HEALTH workers in Northumberland are currently being balloted on whether to strike over pay.

Around 350,000 members of Unison working for more than 250 health trusts and boards across England, Wales and Northern Ireland, are being balloted.

Porters, nurses, security guards, paramedics, cleaners, midwives, occupational therapists and other NHS staff are among those being asked if they want to mount a campaign of industrial action.

Unison have urged Prime Minister Rishi Sunak to increase the rise of £1,400 awarded to health workers in England earlier in the summer.

Clare Williams, Unison Northern's Regional Secretary, said: "NHS staff are working in very stressful and pressurised environments.

"We are seeing a combination of funding cuts year-on-year to the NHS and one of the highest rates of workforce shortages. We've got a real retention and recruitment issue.

"We are seeing experienced staff leave the NHS at an alarming rate and the impact of all that is people working really hard to deliver high-quality care but in very difficult circumstances."

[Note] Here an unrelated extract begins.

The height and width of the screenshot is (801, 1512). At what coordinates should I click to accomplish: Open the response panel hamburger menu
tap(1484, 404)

She added: "Staff have been given a £1,400 pay rise, which equates to about 72p an hour. We've got NHS staff telling Unison that they can't afford to make ends meet financially and we've got NHS employers setting up food banks for staff to support them.

"It really is time for the government and for Rishi Sunak to come back to the table and to talk to Unison and other health organisations about how we can invest in staff and invest in the NHS. 

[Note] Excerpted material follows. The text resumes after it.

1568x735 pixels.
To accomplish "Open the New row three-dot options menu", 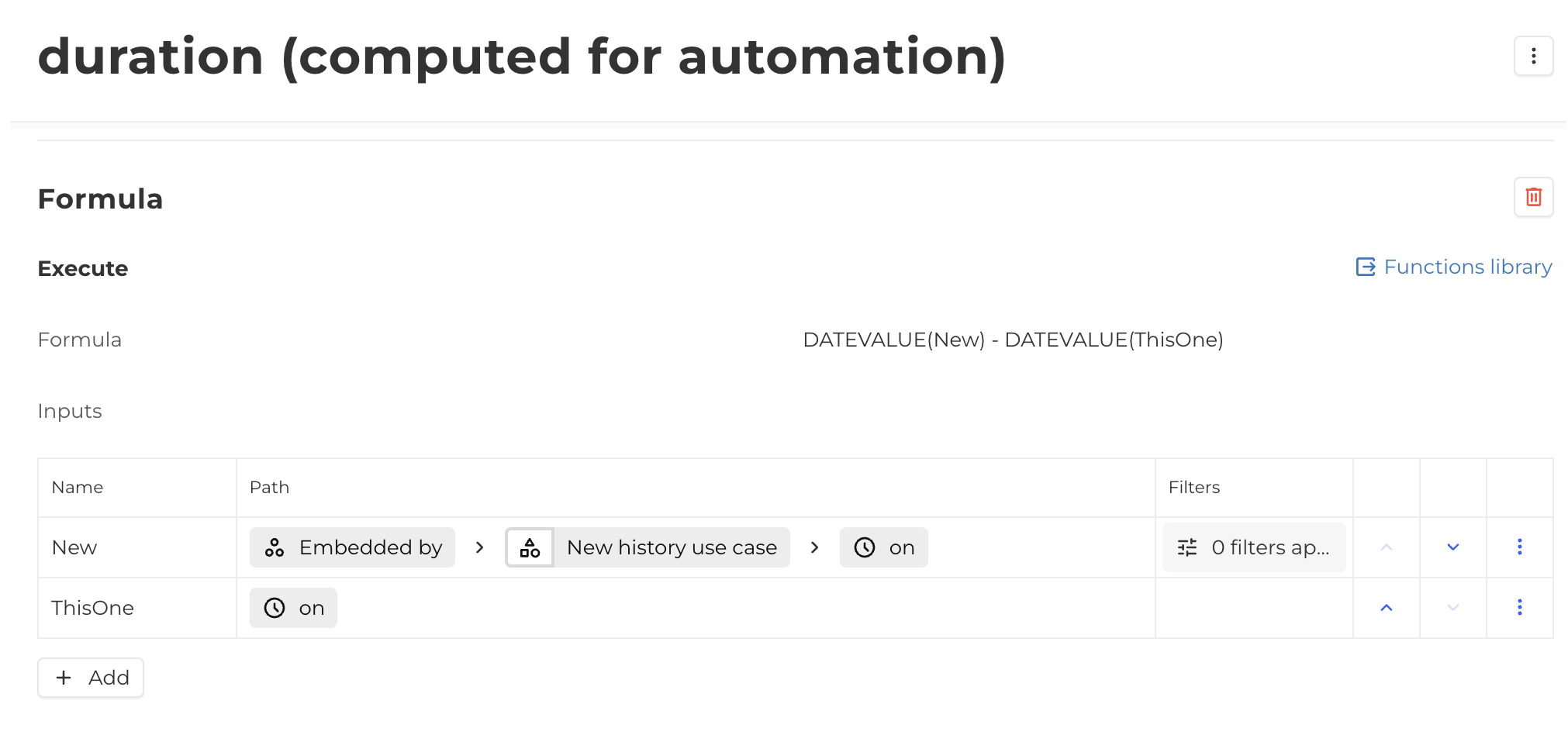I will [1519, 547].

"Dedicated NHS staff do not want to take strike action, however you can only go on so long raising issues to the government and not being listened to."

NHS workers in other unions, including nurses and ambulance staff, are also being balloted for strikes, threatening a huge outbreak of industrial action later in the year.

A Department of Health and Social Care spokesperson said: "We are giving over one million NHS workers a pay rise of at least £1,400 this year, as recommended by the independent NHS Pay Review Body, on top of 3 per cent last year when pay was frozen in the wider public sector.

"Industrial action is a matter for unions, and we urge them to carefully consider the potential impacts on patients."

The Unison ballot will close for Northumberland members on November 25.